Signalling Pathways Targeted by Melatonin in Cancer. A Short Review
Carlos Martínez-Campa, Javier Menéndez-Menéndez, Carolina Alonso-González, Alicia González, Alicia González-González and Samuel Cos
Department of Physiology and Pharmacology, University of Cantabria and Instituto de Investigación Valdecilla (IDIVAL), Spain
Submission: July 27, 2017; Published: August 21, 2017
*Corresponding author: Carlos Martinez-Campa, Departamento de Fisiología y Farmacología, Facultad de Medicina, Universidad de Cantabria, Cardenal Herrera Oria s/n, 39011 Santander, Spain, Tel: 34 942 201963; Fax: 34 942 201903; Email: martinez.cm@unican.es
How to cite this article: Carlos MC, Javier MM, Carolina AG, Alicia G, Alicia GG, Samuel C. Signalling Pathways Targeted by Melatonin in Cancer. A Short Review. J Tumor Med Prev. 2017; 1(4): 555570. DOI: 10.19080/JTMP.2017.01.555570
Keywords
Keywords: Cancer; Melatonin; Chemotherapy; Drug resistance; Apoptosis; Angiogenesis; Invasion
Introduction
Melatonin is a small indolamine principally produced in vertebrates by the pineal gland and released in the bloodstream. Melatonin shows a sharp peak of secretion at night, delivering the circadian message to the organism. In humans, it has several mechanisms of action, through its binding to G protein coupled melatonin receptors including circadian rhythm control, sleep cycle and many aspects of cancer inhibition. Melatonin also exerts receptor-independent functions, such as detoxification of free radicals, protecting key molecules from oxidative stress under conditions of ischemia, drug toxicity or ionizing radiation [1].

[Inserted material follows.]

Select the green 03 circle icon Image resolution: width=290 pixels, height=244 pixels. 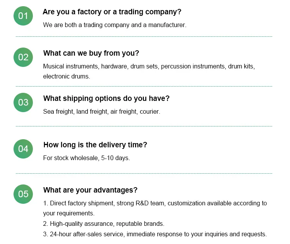tap(23, 102)
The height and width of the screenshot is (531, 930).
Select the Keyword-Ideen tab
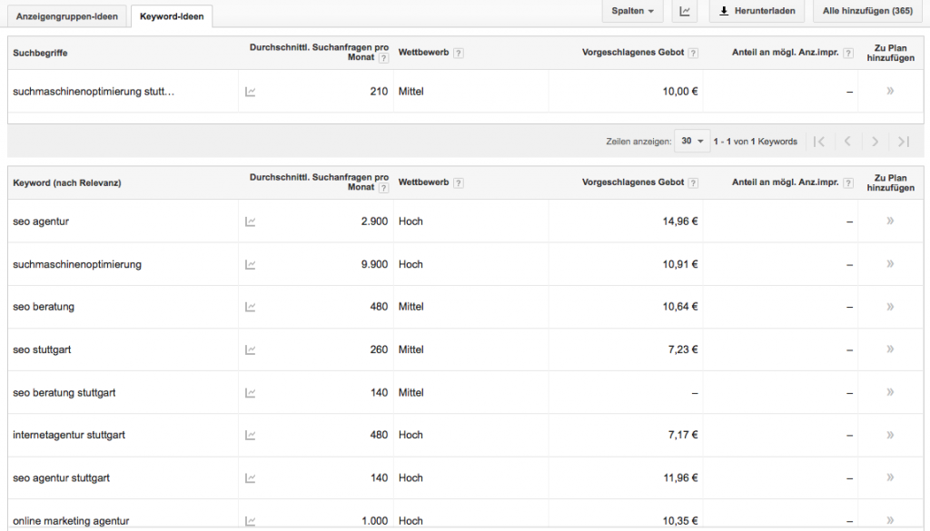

Melatonin interferes with cancer at all the phases of the illness: initiation, progression and spreading from the primary focus. Surprisingly, many molecular mechanisms have been proposed to explain its inhibitory actions [2]. Initially, most of the studies addressing the oncostatic actions of melatonin were performed in animal models undergoing chemically- induced mammary tumors and also in estrogen responsive human breast cancer cell lines. In this particular case, the antiproliferative effect of the pineal hormone can be explained in terms of estrogen synthesis inhibition and interference with the estrogen-signaling pathways since melatonin has both SERM (selective estrogen receptor modulator) and SEEM (selective estrogen enzyme modulator) properties [3].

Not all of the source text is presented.